WHAT is it with Malvern councils and the desire to spend large sums of public money on new offices, are they not getting the message?

When Malvern Town Council spent £600,000 on doing up the former Manders chemist, it caused a public outcry, a parish poll called for the whole council to resign and, come the election, most of the councillors lost their seats.

In 2002, the Conservative/Independent group, which then ran Malvern Hills District Council, proposed moving to a new single site at a cost of £4.6 million. Again, it was controversial, again the councillors were heavily defeated at the 2003 election, although to what extent this single issue played a role is hard to say.

The Liberal Democrats who took over clearly thought it was important, because not long after that election the new council leader, Tom Wells, made a point of abandoning the plan and declaring it to be a poor use of public money. So what's changed since 2003?

If anything this new plan looks even worse value for money. Not only is the cost now £6.5 million, but we are not even talking about a single site.
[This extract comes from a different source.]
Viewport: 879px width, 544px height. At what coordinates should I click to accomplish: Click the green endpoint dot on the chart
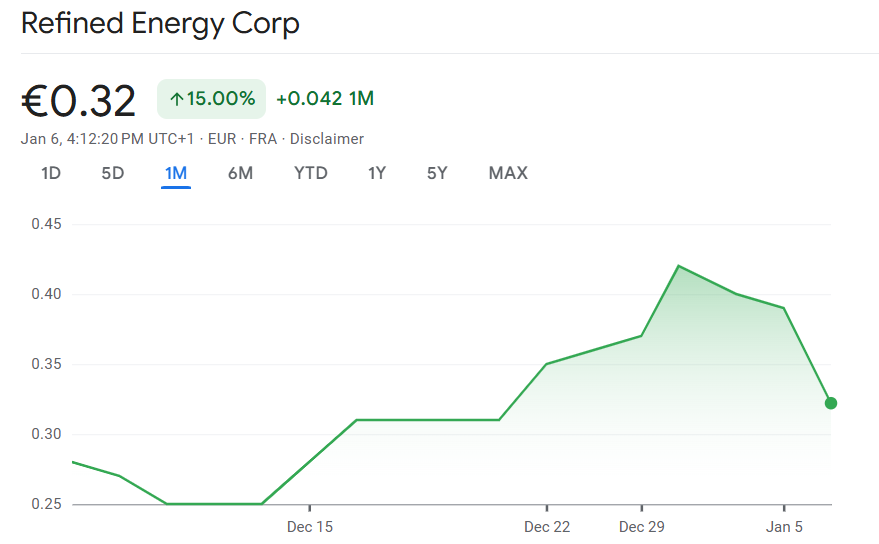(x=831, y=403)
This new building would only be for staff now working at Portland House and Highlea, plus some from the Council House, little more than 100 staff.

Of course, there will be efficiency savings from being on one site, but the council has no idea, as yet, what these would be. It says most of the cost would be funded from the sale of buildings, but this is still public money.

If the council wants to sell off surplus buildings fine, but spend the money on something the public needs. Please, no more monuments to council ambition.